Book Review: The British Are Coming

I’ve recently finished reading Rick Atkinson’s “The British are Coming”, volume 1 of his planned trilogy on the American Revolution. I’ve read his Liberation Trilogy about the US Army in the ETO during WWII and was pleased with that. I like this too and await his next volume.
Atkinson has a number of details that I’ve missed in other accounts, like British General Clinton’s talented violin playing, or the full story of the attempted attack by Bushnell’s early submarine "Turtle" in New York harbor. You can see the maps and illustrations here.  The maps are not the detailed tactical maps that we gamers crave, but they do give a better idea of the operational situation than usual in books about this war.
I like the illustrations, which include a number of telling portraits of the principal characters.

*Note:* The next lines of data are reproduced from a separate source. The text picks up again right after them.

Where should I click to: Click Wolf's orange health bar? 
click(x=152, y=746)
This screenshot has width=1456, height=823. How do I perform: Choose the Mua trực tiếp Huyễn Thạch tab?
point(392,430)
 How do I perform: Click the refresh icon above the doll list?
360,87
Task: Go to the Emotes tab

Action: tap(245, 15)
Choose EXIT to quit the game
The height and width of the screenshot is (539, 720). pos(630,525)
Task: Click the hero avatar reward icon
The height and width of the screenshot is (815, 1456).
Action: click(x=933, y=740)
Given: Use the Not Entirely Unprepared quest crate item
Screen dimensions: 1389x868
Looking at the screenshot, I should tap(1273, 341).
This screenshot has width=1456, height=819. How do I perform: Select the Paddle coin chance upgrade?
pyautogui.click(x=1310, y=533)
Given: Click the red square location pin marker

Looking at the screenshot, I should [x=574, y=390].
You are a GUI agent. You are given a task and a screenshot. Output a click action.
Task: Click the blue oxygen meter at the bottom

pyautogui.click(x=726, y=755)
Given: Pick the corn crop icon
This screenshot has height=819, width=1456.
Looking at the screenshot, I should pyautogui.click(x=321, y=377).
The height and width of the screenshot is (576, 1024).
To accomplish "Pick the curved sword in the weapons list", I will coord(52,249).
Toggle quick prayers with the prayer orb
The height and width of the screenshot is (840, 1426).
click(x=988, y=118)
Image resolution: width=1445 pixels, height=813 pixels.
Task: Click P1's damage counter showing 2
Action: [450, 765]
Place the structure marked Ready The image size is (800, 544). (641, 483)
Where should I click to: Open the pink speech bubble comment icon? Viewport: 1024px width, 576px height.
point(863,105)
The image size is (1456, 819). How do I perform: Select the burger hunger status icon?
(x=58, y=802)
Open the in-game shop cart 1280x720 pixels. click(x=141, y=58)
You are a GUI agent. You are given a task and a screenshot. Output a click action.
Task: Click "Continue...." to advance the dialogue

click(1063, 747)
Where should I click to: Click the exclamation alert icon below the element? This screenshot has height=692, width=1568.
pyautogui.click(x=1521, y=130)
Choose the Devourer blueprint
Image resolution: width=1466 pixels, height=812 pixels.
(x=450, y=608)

'Brigadier Hugh Earl Percy, son of a duke, led a brigade from Boston to reinforce the battered British regulars retreating from Concord. “I had the happiness,” he told his father, “of saving them from inevitable destruction.” '

I got my copy from the local library. If you’re interested in this war, I recommend it. He doesn’t spend that much time on the causes of the war. For more on that topic, I heartily suggest Fred Anderson’s “Crucible of War”. This excellent history of the French and Indian War concludes with the best explanation of the break between Great Britain and the American colonies I’ve read.